Reports gathered dust. The bureaucracy expanded. Still, there was no broad
solution.

By 1996, Cobell had had enough. She sued to force the government to account for
all royalties due since 1887 to individual Indians and their heirs.

Norton said her department is developing a long-term plan to improve the security of
individual Indian trust data. In February, she told Congress that the agency would
upgrade individual trust fund technology systems by 2005.

"Indian trust asset management responsibility is a very high priority for the
department," Norton said. "The tribes, Interior and the Congress have to reconcile
the competing principles associated with trust responsibility and self-determination."

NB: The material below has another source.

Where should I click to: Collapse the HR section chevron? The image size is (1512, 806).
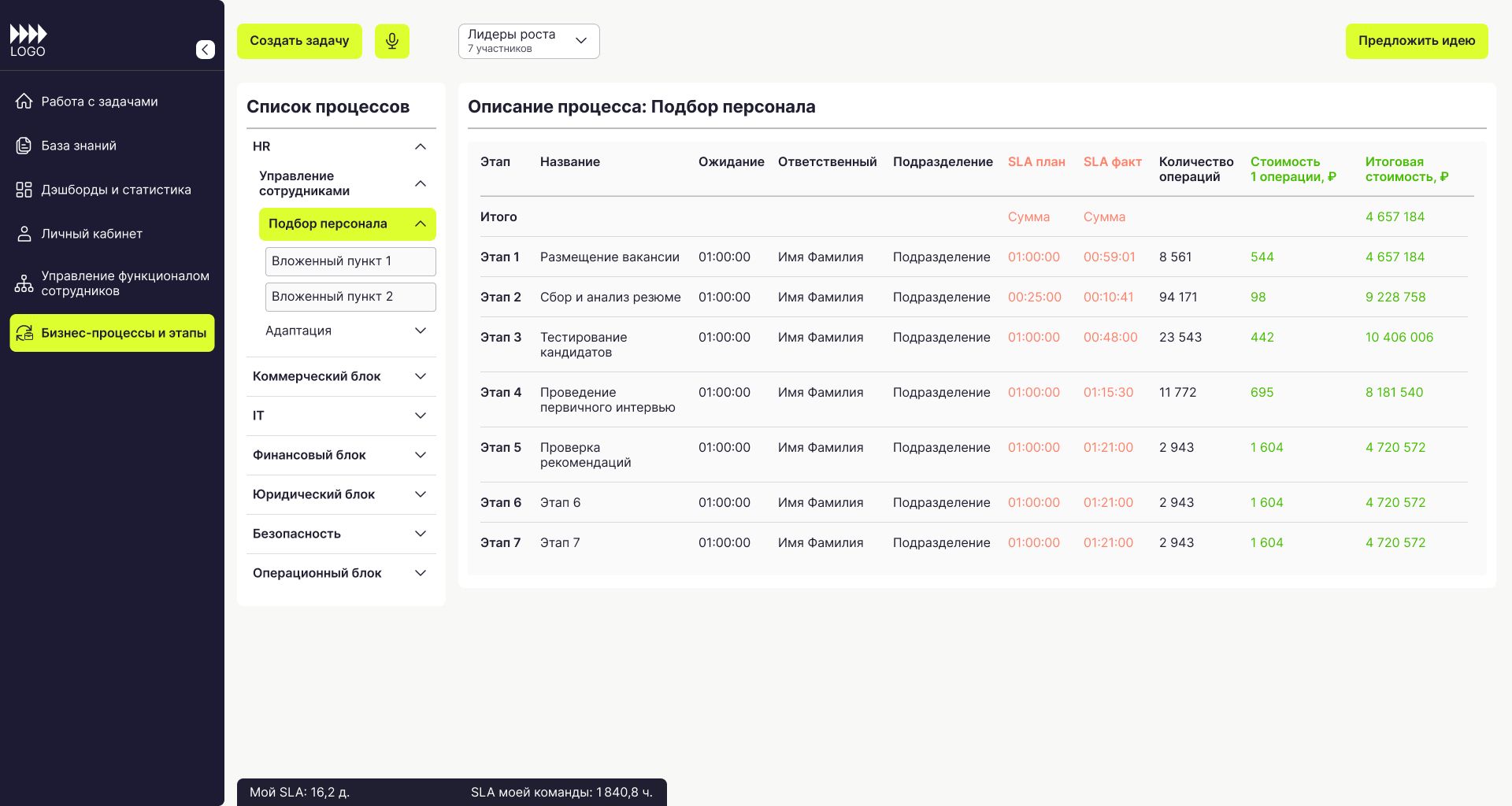tap(421, 146)
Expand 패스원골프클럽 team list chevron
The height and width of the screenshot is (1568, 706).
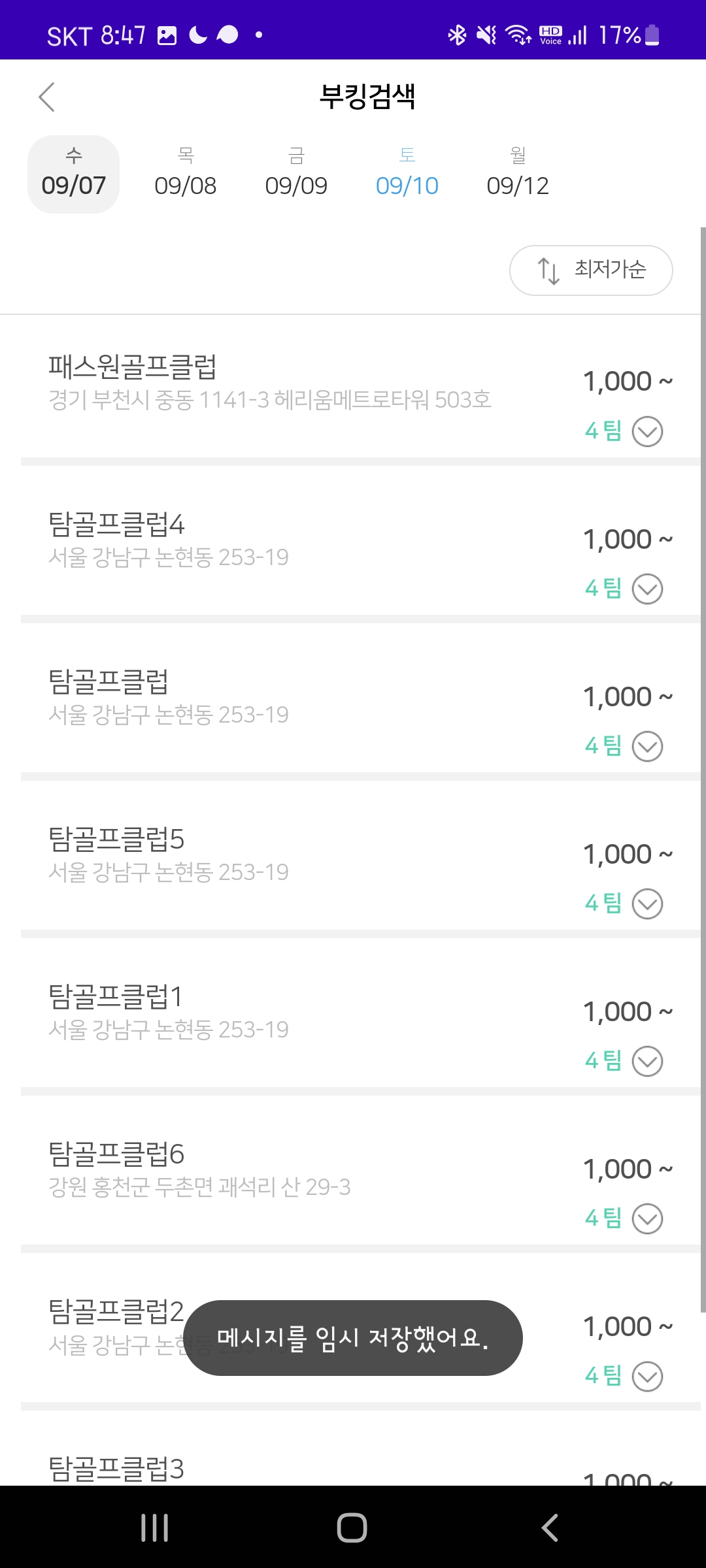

But the government's lack of progress over the past six years has infuriated Judge
Lamberth. He has found that government lawyers have misled the court so often that
he held Interior Secretary Bruce Babbitt and Treasury Secretary Robert E. Rubin in
contempt during the Clinton administration and placed the individual trust system
under his oversight for five years.

In December, Lamberth ordered the Interior Department to shut down Web sites that
linked to the trust funds after discovering computer security was so lax that the
accounts could be hacked into. The department responded by yanking all its Web
sites, even for vacationers making camping reservations in Yellowstone and other
parks.

Five months later, checks are still not going out to tens of thousands of Indians. The
BIA's Land Records and Information System (LRIS), which records all probate and
lease changes, remains off-line, blocking new transactions and "choking" the Indian
economy, as Hall puts it.

A series of lawsuits filed over the last decade hints at the scale of lost Indian 
income.
In Minnesota, the Red Lake Band of Chippewa won $80 million in two cases for
underpayment of forestry land fees. After the Jicarilla Apache nation sued over the
handling of its oil and gas leases and began auditing its own leases, royalties rose
more than $53 million over 10 years.

Cobell said that if all royalties due for individual accounts since 1877 were totaled,
they would amount to more than $100 billion in current dollars. Even if the
government could account for 90 percent of that, at least $10 billion would still be
missing, she said.

Some former government officials doubt the plaintiffs can prove losses in that range
or that the government would pay that much. "Any settlement is not going to be $10
billion," said Kevin Gover, a Pawnee Indian and former assistant secretary for Indian
affairs, who was held in contempt in 1999. "It's not going to be a lot of money, and
you're going to see a lot of extremely unhappy people."

It would not be impossible to fashion a reckoning, Cobell said. "Go back to the
original allotment and come forward," she said. "Determine who the heirs are. This is
not hard to do. Hire crisis managers. They do it every day in the outside world."